Cybersecurity analysts have identified a sophisticated phishing operation specifically targeting high-net-worth clients of CMC Markets and TD Direct Investing. According to data from MailGuard AU, the campaign utilizes realistic branding and legal disclaimers to deceive investors into handing over login credentials.

The fraudulent emails reportedly utilize a subject line referencing a "Federal Tax Residency Verification Notice" and claim that a renewal of W-8BEN PMC certification is required to comply with U.S. IRS regulations. Users who click the links are directed to counterfeit login portals designed to harvest sensitive account information.

This specific campaign coincides with a broader warning from the Australian Securities and Investments Commission (ASIC) regarding the proliferation of fraudulent investment platforms. ASIC reports that it is currently removing approximately 130 fraudulent websites weekly, having taken down over 10,000 sites to date.
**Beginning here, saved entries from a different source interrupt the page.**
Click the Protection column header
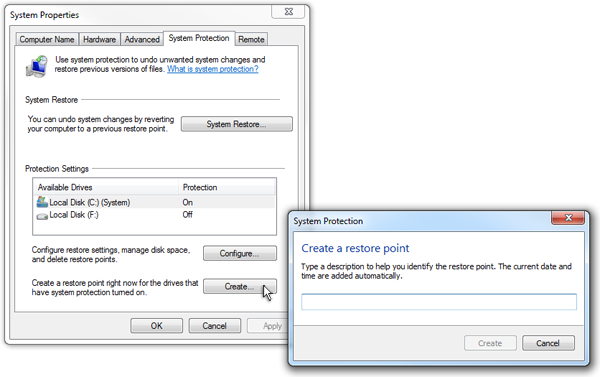This screenshot has height=377, width=600. tap(227, 187)
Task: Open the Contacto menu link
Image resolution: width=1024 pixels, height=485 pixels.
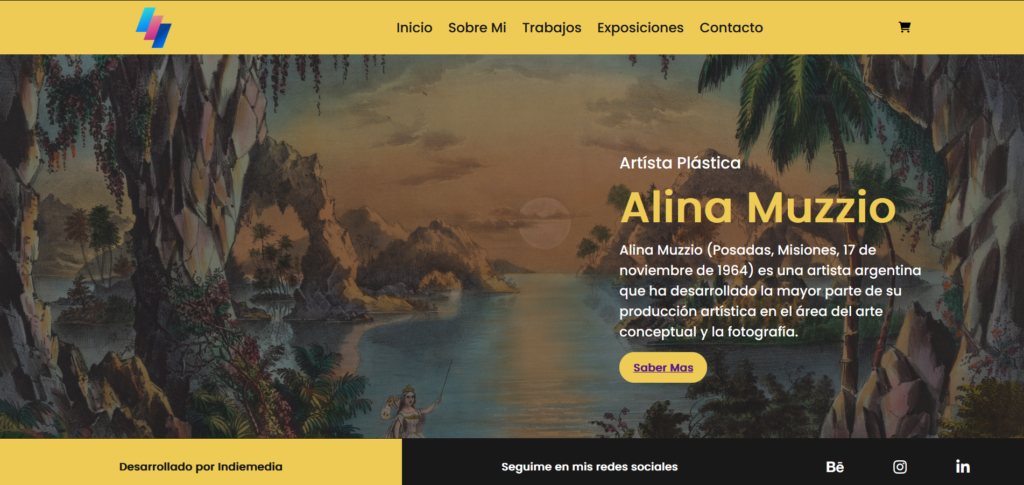Action: point(731,27)
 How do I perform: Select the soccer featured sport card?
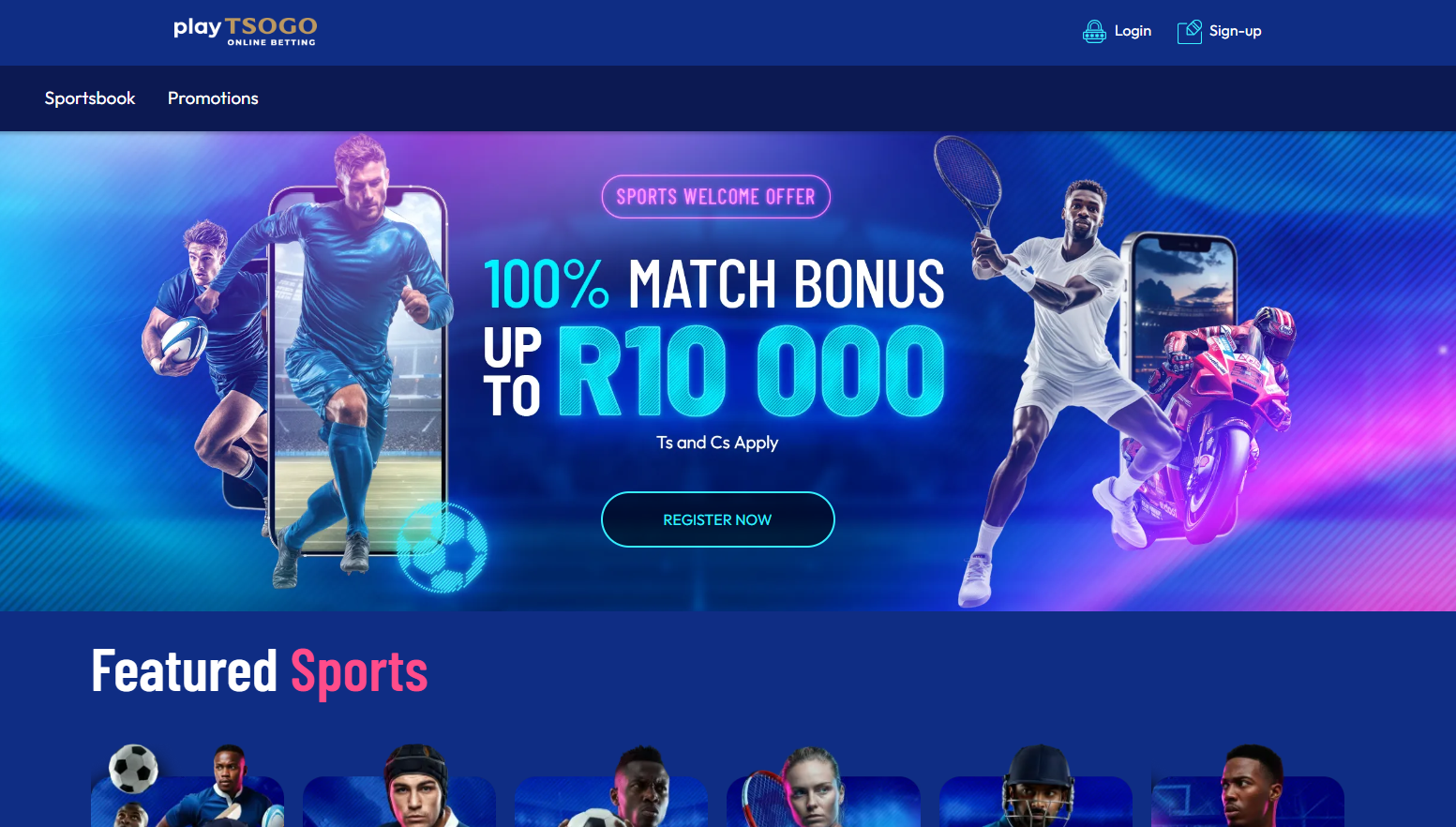(188, 788)
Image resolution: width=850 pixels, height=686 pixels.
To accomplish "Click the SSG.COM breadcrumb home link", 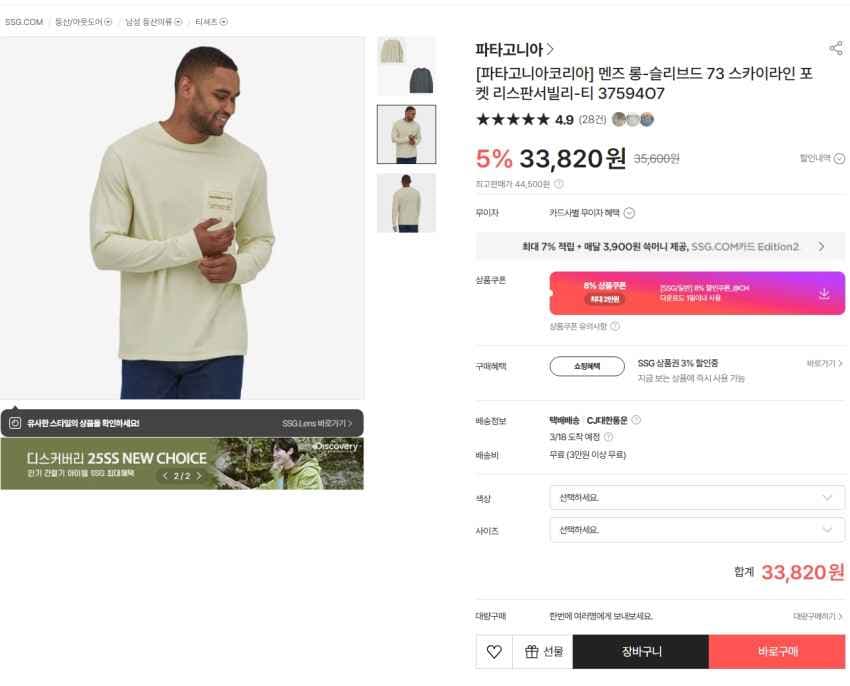I will 24,22.
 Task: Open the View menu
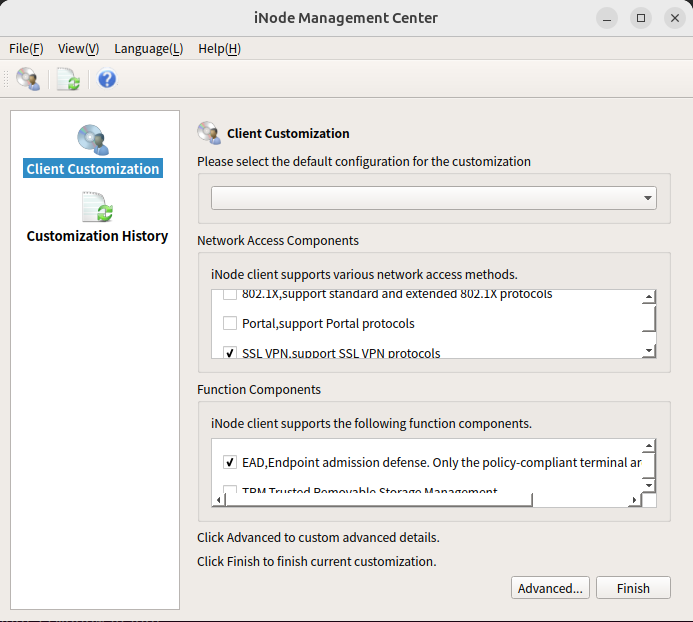pyautogui.click(x=78, y=48)
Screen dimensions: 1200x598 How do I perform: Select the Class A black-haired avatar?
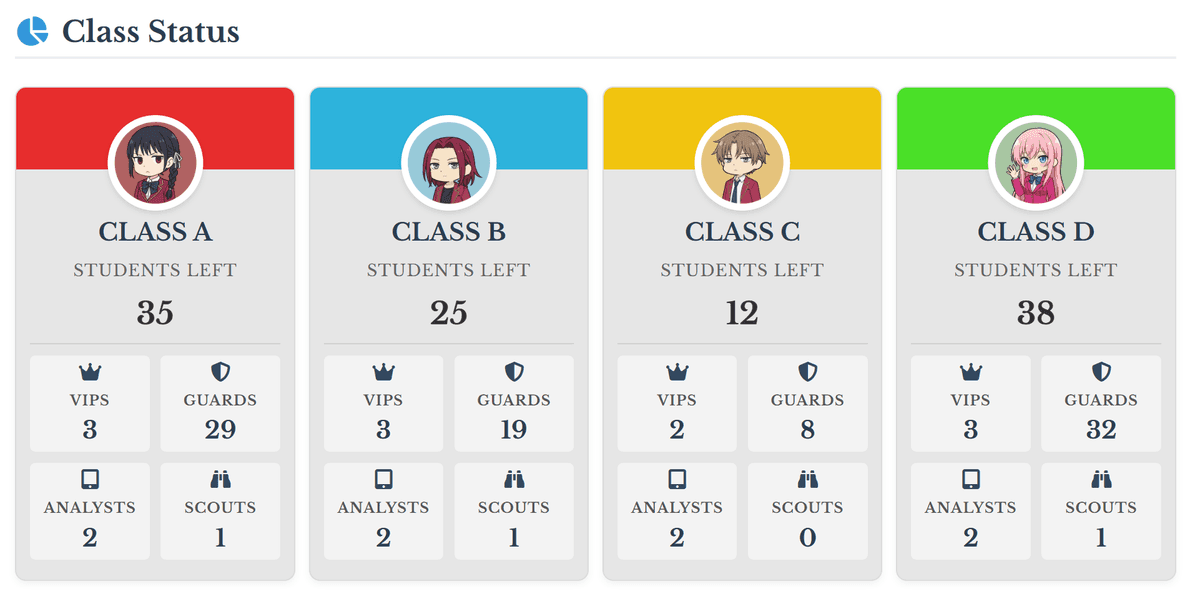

Regulators have expressed concern that artificial intelligence is being used to create increasingly convincing scams. ASIC highlighted that scammers frequently clone the regulator's own "Moneysmart" consumer website to harvest personal data.

"ASIC is taking down around 130 fraudulent investment websites each week... The regulator has increased investigations and enforcement actions, though losses remain significant, with Australians reporting AU$2.74 billion in fraud."

While enforcement has intensified, financial damages remain high. Investment scam losses alone reached $945 million in 2024. ASIC continues to emphasize that legitimate regulatory bodies will never request personal data or payments for investment schemes via unsolicited contact.